A la naissance du projet Chronoxyle

Pour certaines personnes, courir les forêts à la recherche des arbres morts et de leurs voisins tordus ou percés de cavités s’apparente à une chimère quelque peu excentrique. Voici un petit mot sur l’origine de ce projet, la manière dont il a germé dans ma tête.

Si j’ai choisi cette image d’un arbre moussu, couvert de champignons et étêté pour illustrer cet article, il y a une raison. Avec le recul, je me dis qu’elle est pourtant imparfaite et un peu floue. Mais cette photo a bien une signification dans ce projet Chronoxyle. Elle remonte à 2014, le 30 août plus précisément. Ce matin-là, on est parti tôt d’Eupen, 7h du matin si je me souviens bien. C’est l’Oxfam Trailwalker, on a donc 100 km à franchir devant nous. La météo est assez mitigée et une bruine continue entame déjà le moral des équipes. J’ai embarqué un petit appareil (Canon Power shot), impossible pour moi de marcher tout ce temps sans prendre la moindre photo. Après un peu plus d’une heure de marche, on arrive dans une belle vallée feuillue où l’on doit surtout regarder ses pieds pour éviter de glisser sur une pierre humide ou une racine. Je regarde autour de moi malgré tout dans l’espoir improbable de garder les lieux en tête, de mémoriser chaque détail de l’itinéraire pour revenir. Car il faudra revenir, l’endroit est bien trop beau et tellement plus majestueux que les forêts que j’ai l’habitude de parcourir. Je prends la photo de ce hêtre embué dans cette matinée humide pour me souvenir et revenir. Je rattrape aussitôt mes coéquipiers et on poursuit la marche. Longtemps cette ambiance magique m’a accompagné ce jour-là et le suivant.

Je ne suis jamais retourné à cet endroit précis mais, depuis lors, d’autres scènes comme celle-ci m’ont touché. De fil en aiguille, j’ai eu à cœur de partir à la rencontre des vétérans de nos forêts. Pour remarquer qu’ils étaient particulièrement peu nombreux, surtout lorsque l’on cherche des arbres de grosses dimensions, encore debout. Ce sont eux qui accueillent les espèces les plus exigeantes et eux aussi qui resteront le plus longtemps dans le paysage forestier. Autant de raisons pour en préserver davantage.
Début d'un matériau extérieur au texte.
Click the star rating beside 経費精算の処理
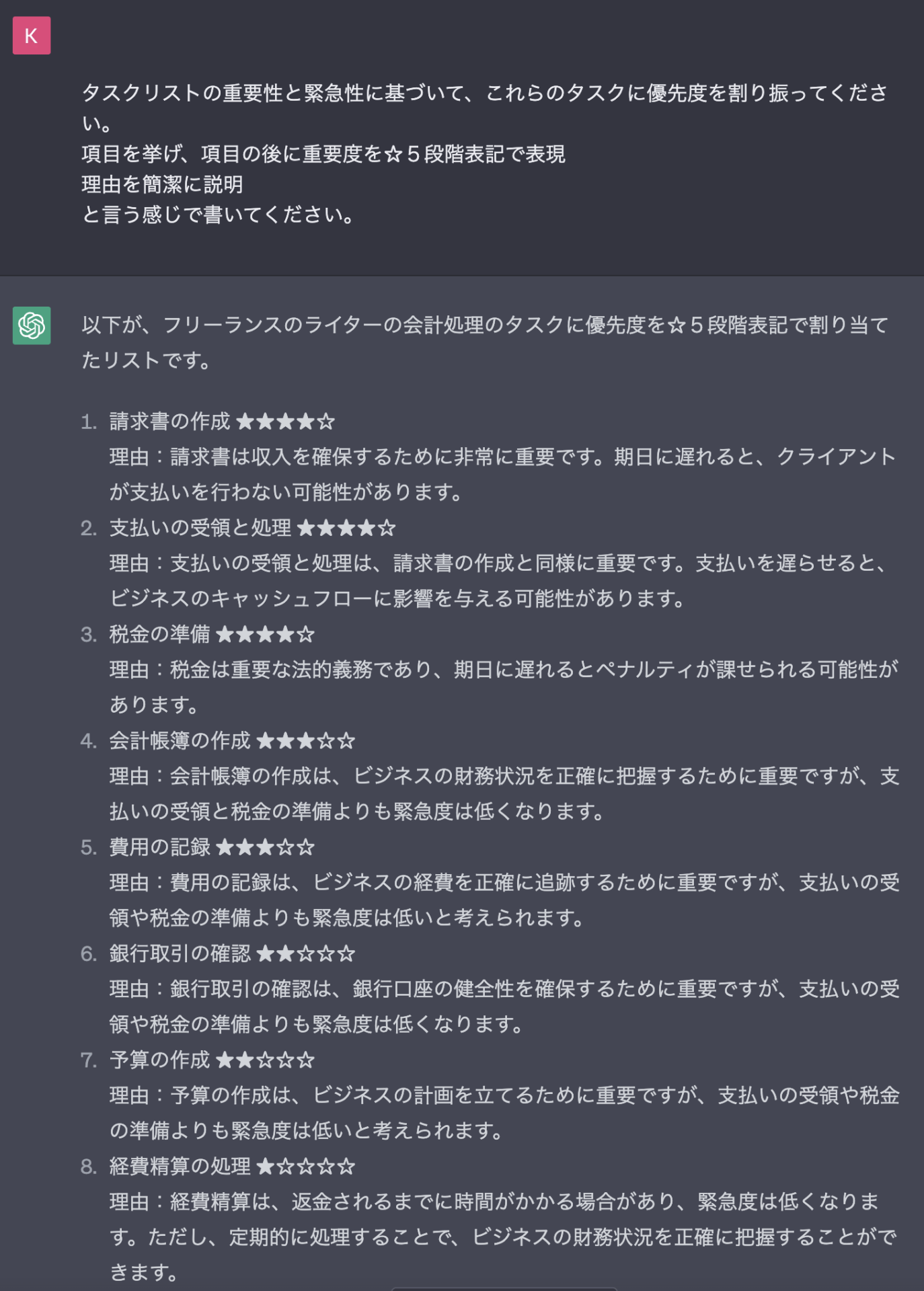924x1291 pixels. pyautogui.click(x=305, y=1167)
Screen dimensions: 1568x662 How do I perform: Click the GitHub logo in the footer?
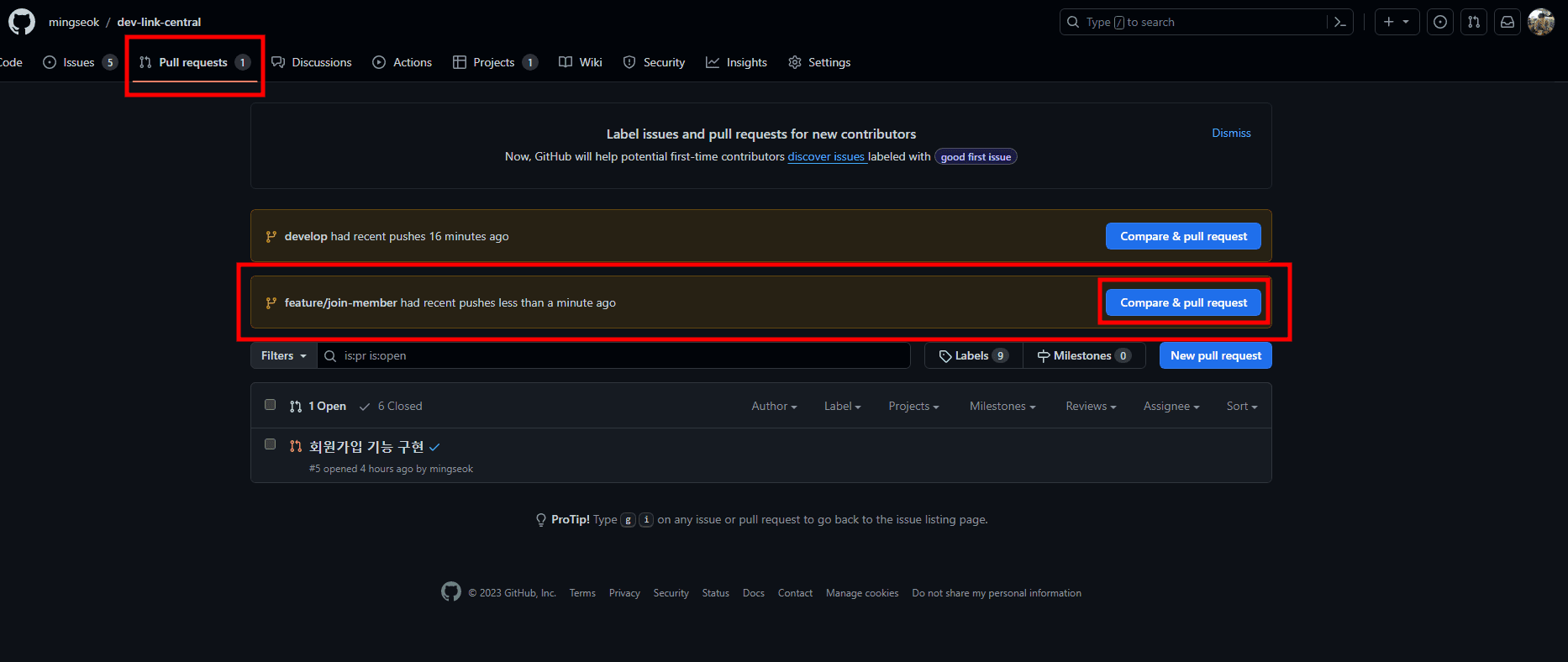451,592
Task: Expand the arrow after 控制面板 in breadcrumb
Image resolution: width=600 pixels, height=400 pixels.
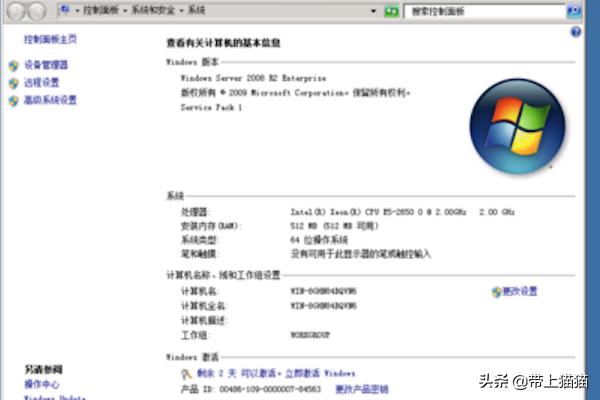Action: pyautogui.click(x=127, y=10)
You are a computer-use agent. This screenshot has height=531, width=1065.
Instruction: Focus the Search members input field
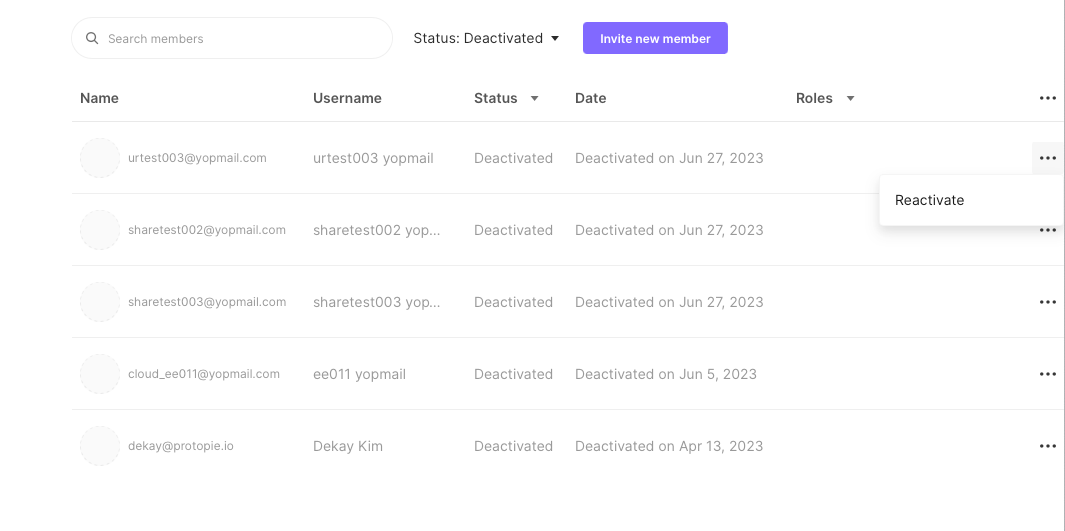240,39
En regardant cette image, je prends pleinement conscience, encore aujourd’hui, de toute l’énergie que peut procurer la nature à l’observateur attentif. Le projet Chronoxyle est là pour ça : partager la beauté de la forêt naturelle riche en bois mort et en arbres d’intérêt biologique. Pour aider à mieux la respecter.